The reason quickly becomes clear when he sees Carol crouched over the fire with one of their larger frying pans. Lori and Rick are nowhere to be seen (probably in the RV), but everyone else is gathered around the fire, the expressions on their faces rather like a group of kids waiting for Christmas. He catches a whiff of whatever Carol is frying, and an involuntary grin breaks out on his face. 

The world _must_ have ended...the scent of SPAM frying in the air is setting his mouth watering like it's a turkey dinner. 

"Damn, who's been holdin' out on us?" he asks good-naturedly as he passes the firepit. He sets the crossbow down just inside his tent and tosses the rabbits into an empty cooler Glenn picked up on a supply run a couple of weeks ago for just that purpose. He'll skin and butcher them later, give them to Carol to stew up for breakfast. 

"Glenn found a convenience store about five miles up the road," Andrea calls over her shoulder as he dips a scrap of cloth into the water bucket beside his tent, using it to scrub off the worst of the blood and grit that had gotten on his hands while he was field dressing the rabbits. His brow furrows at her words. He knows damn well that Glenn knows what he's doing when it comes to supply runs, but he doesn't like the idea of the younger man doing a raid anywhere before they've had a chance to scout the area out more. 

"That so?" he asks, making his way back to the fire.

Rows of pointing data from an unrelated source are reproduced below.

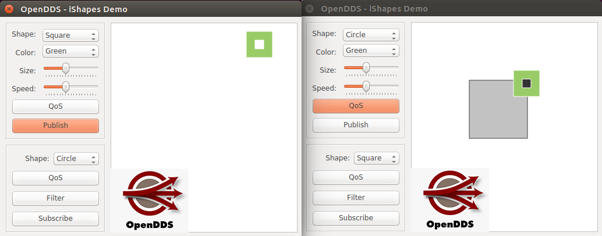The image size is (602, 236).
Task: Close the inactive right iShapes Demo window
Action: (x=309, y=9)
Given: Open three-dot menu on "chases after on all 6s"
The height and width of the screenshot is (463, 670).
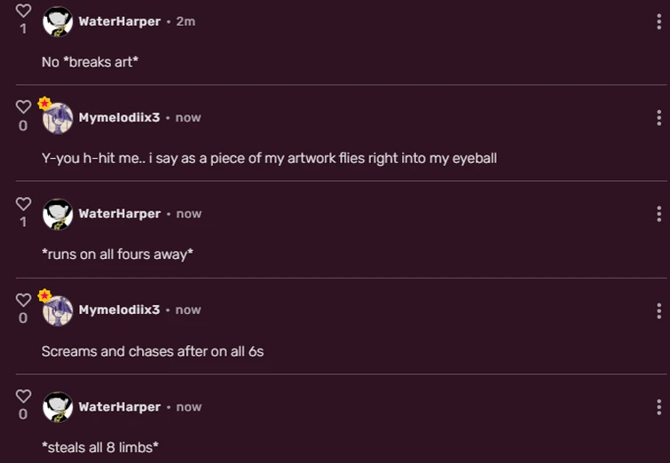Looking at the screenshot, I should pyautogui.click(x=658, y=310).
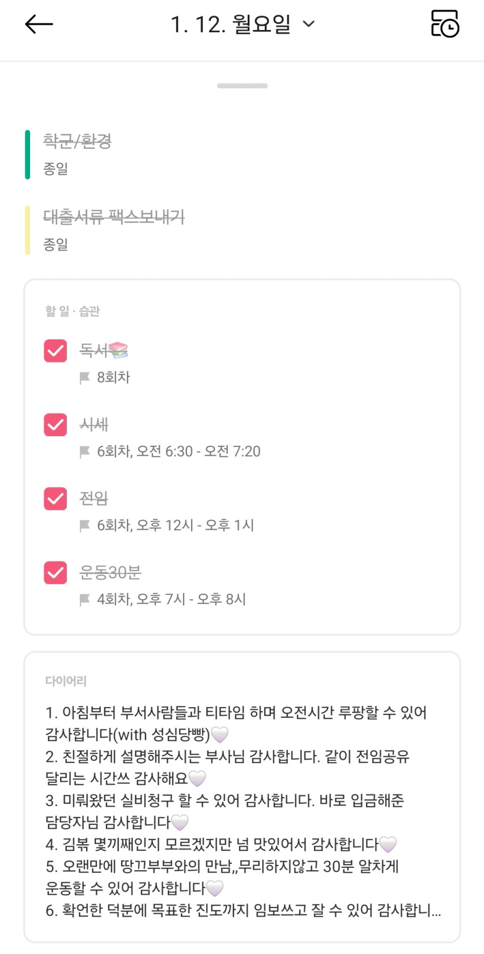Tap the flag icon beside 4회차 오후 7시
This screenshot has width=484, height=954.
(x=85, y=599)
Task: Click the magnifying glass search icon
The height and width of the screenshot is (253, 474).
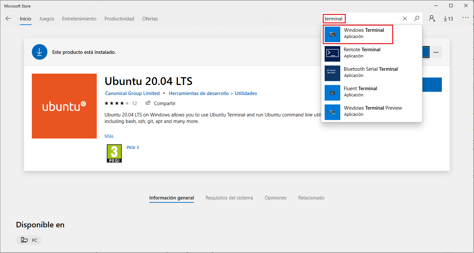Action: click(417, 19)
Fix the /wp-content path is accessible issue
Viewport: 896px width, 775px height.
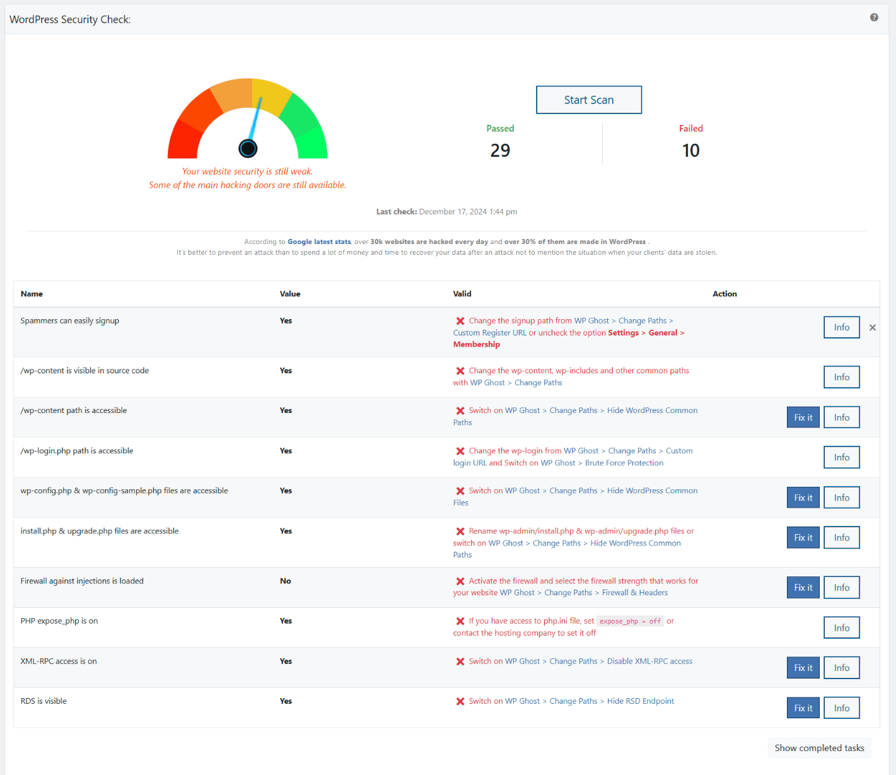803,417
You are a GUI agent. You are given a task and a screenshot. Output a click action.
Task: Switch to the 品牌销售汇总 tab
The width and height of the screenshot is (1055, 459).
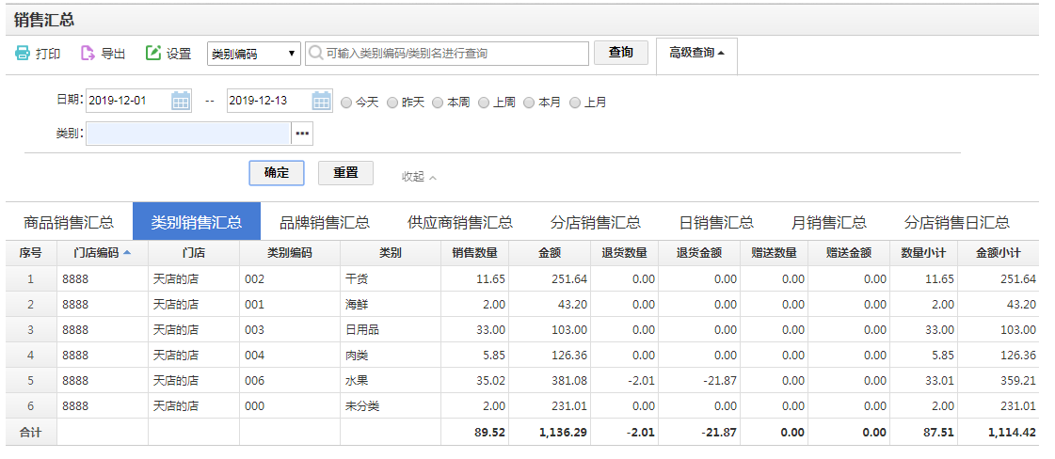pos(325,223)
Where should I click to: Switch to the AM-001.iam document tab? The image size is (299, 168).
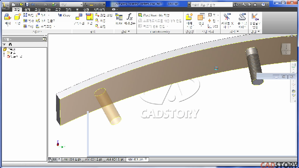click(x=135, y=160)
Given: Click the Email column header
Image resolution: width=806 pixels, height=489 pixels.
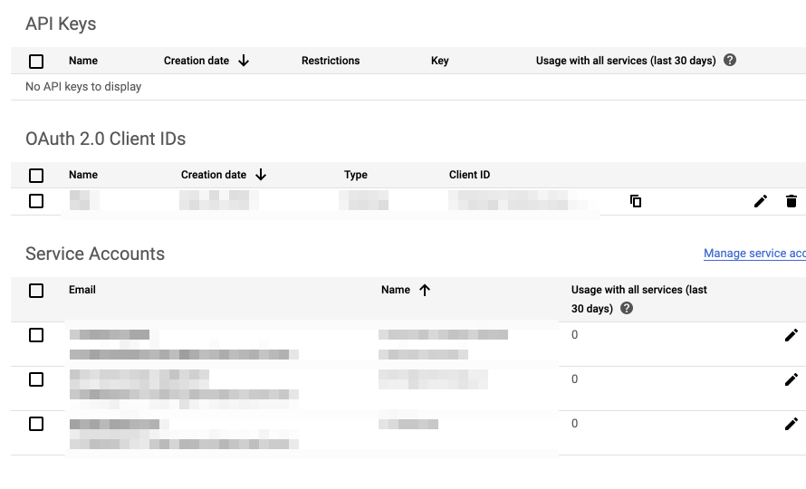Looking at the screenshot, I should tap(82, 290).
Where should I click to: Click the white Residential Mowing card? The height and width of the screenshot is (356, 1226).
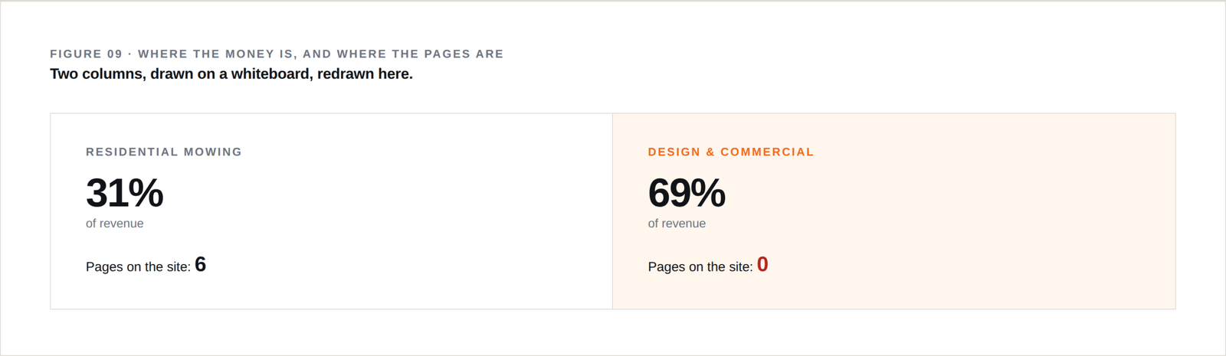point(332,211)
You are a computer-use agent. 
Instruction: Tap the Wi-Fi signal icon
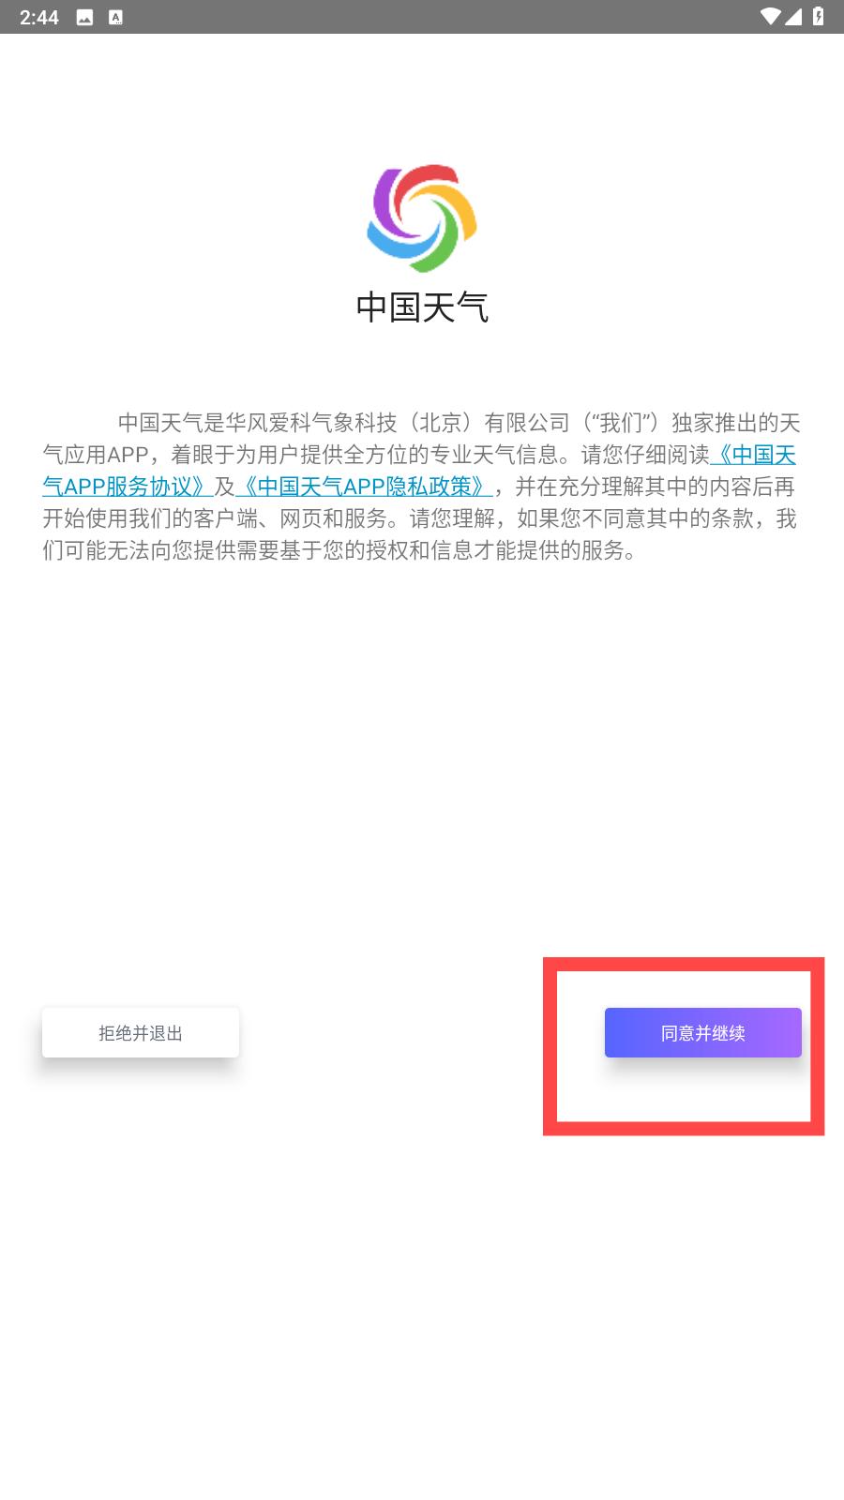(771, 16)
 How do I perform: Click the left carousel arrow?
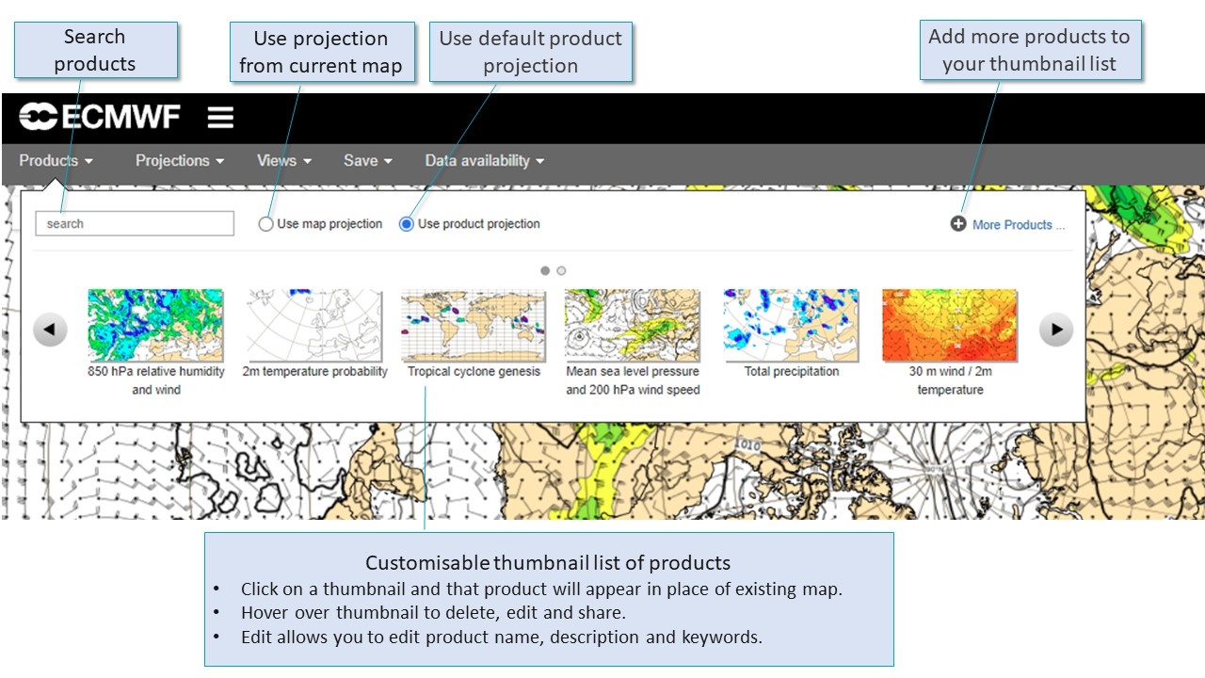coord(49,329)
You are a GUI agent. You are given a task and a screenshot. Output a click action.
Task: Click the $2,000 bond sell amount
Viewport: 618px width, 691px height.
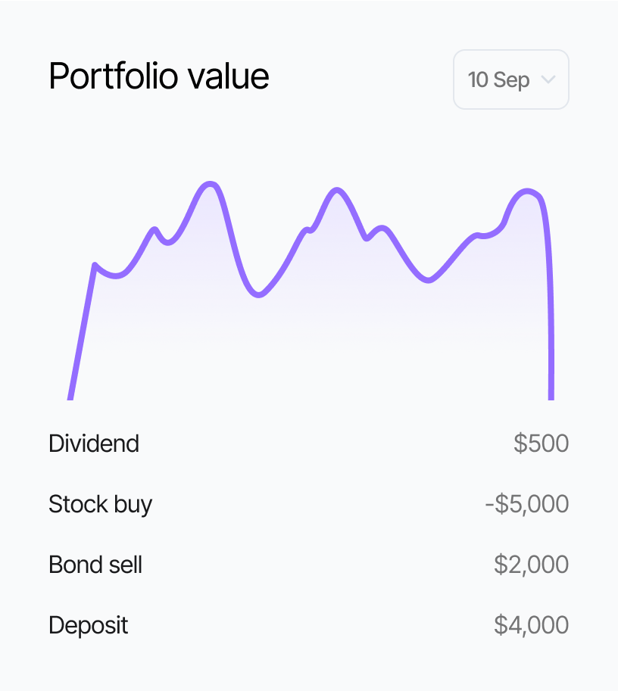(x=531, y=565)
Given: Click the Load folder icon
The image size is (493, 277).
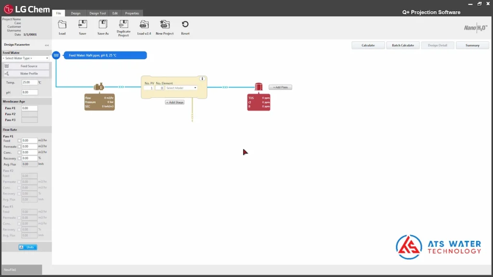Looking at the screenshot, I should (x=62, y=25).
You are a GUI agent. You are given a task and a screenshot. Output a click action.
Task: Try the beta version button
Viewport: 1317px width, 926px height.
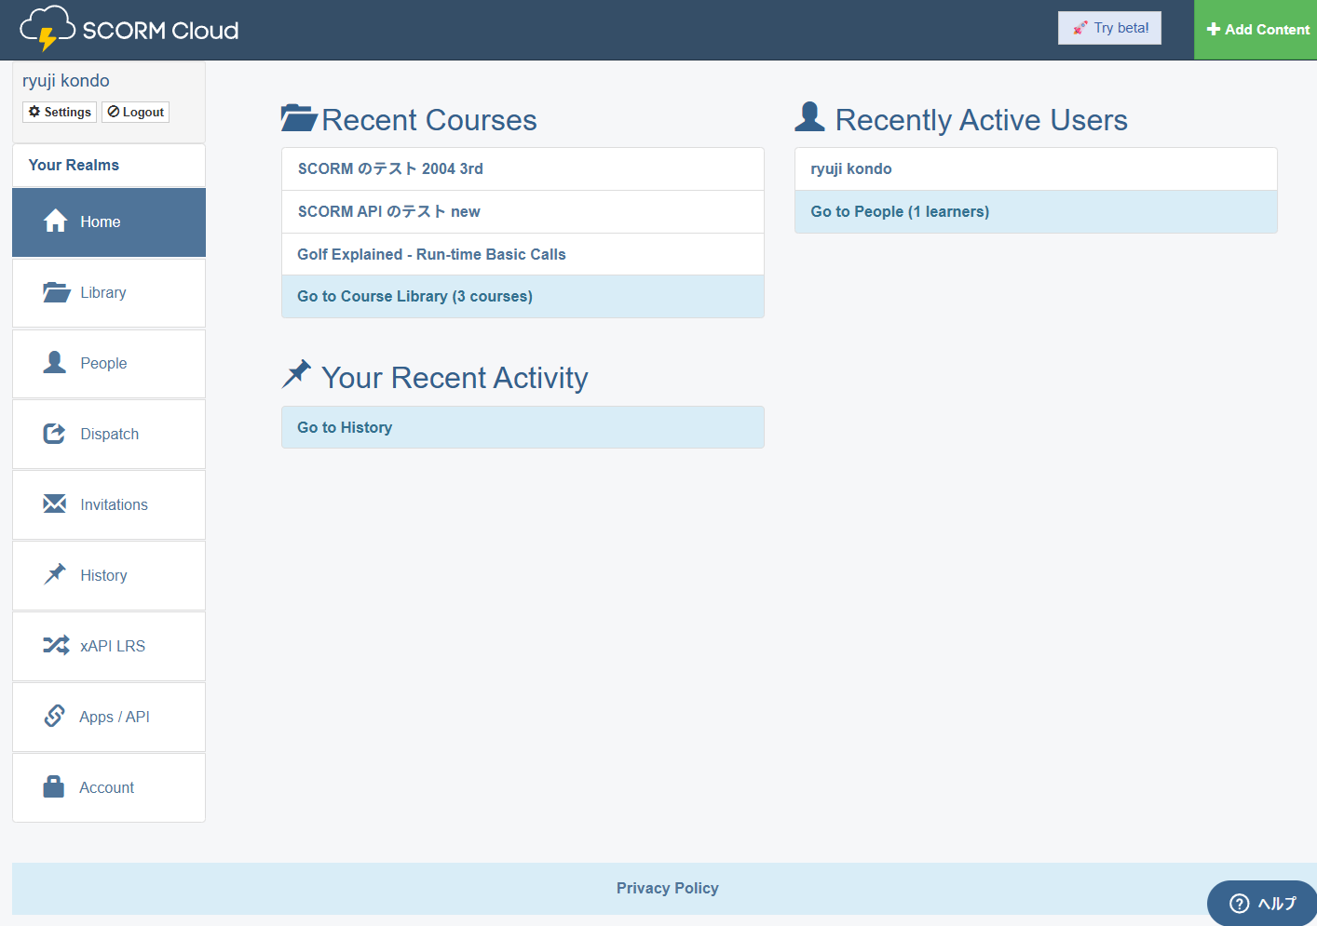pos(1109,28)
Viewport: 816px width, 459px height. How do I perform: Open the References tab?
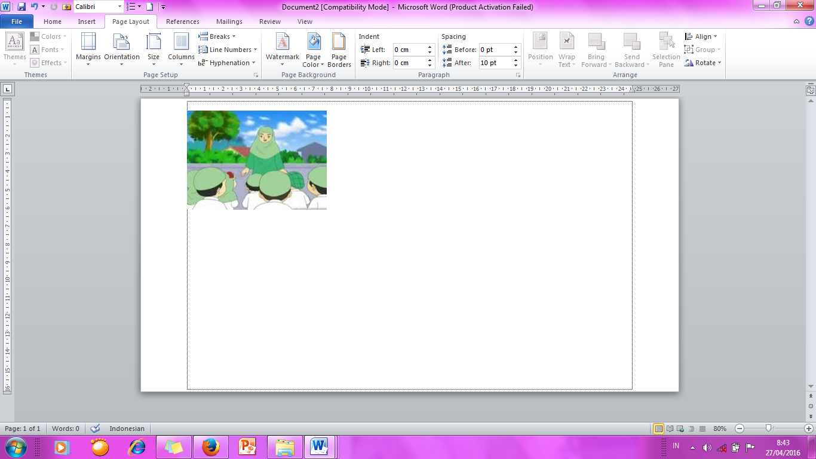tap(183, 22)
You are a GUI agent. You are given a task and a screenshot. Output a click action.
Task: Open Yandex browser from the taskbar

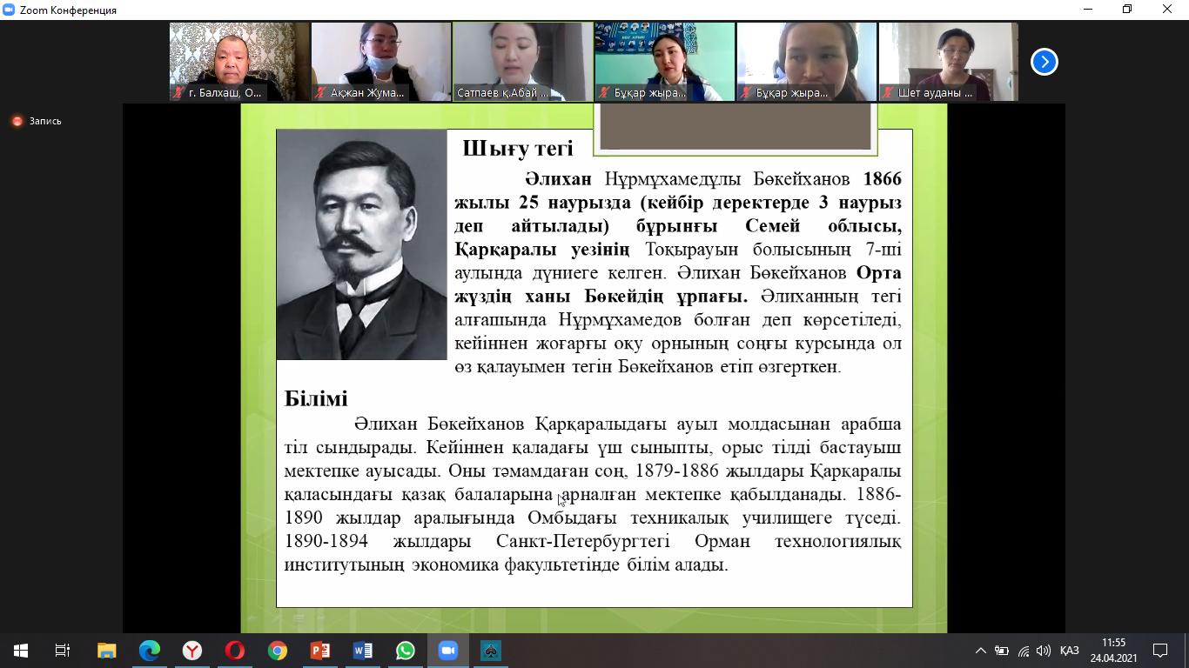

Glenn is sitting on the ground in front of the fire, knees drawn up to his chest and arms slung loosely around them. Daryl ignores the empty lawn chair next to Dale and drops down onto the ground next to the kid, letting his knuckles lightly skate over the back of Glenn's neck as he sits. He ignores the old man's knowing, indulgent smile from across the fire...his whatever-it-is with Glenn may be a completely open secret in the group, but damned if he's going to acknowledge anything. 

"Mmmmhmm," Glenn murmurs, scooting a little closer so that their shoulders are brushing. "Pretty picked over, but I found some soup in the back. And the SPAM. There was a billboard for a strip mall about twenty miles away. I think I'm going to hit it tomorrow...at least see what the geek situation is."

He frowns again. "Sure that's a good idea?" he asks neutrally. He's always admired Glenn's tenacity and insistence on carrying his own weight (even back when they never exchanged two civil words), but the idea of the kid going of on another supply raid immediately doesn't sit right with him. Glenn just shrugs, though, and no one else voices protest, so he holds his tongue.

Dinner is a happier affair than it has been in a long time, fried SPAM and the last jar of applesauce going down like a Thanksgiving feast. It's almost enough for him to forget his concerns...but they come rushing back later that night when Glenn comes stumbling through his tent flap at the end of the first watch shift. Daryl isn't up for watch that night, and they'd usually make good use of having the rest of the night stretching before them uninterrupted. Glenn is fumbling at the buttons on his own jeans like he's forgotten how they work, though, his eyes practically falling shut even as Daryl kisses him, despite the fact that it's barely midnight. 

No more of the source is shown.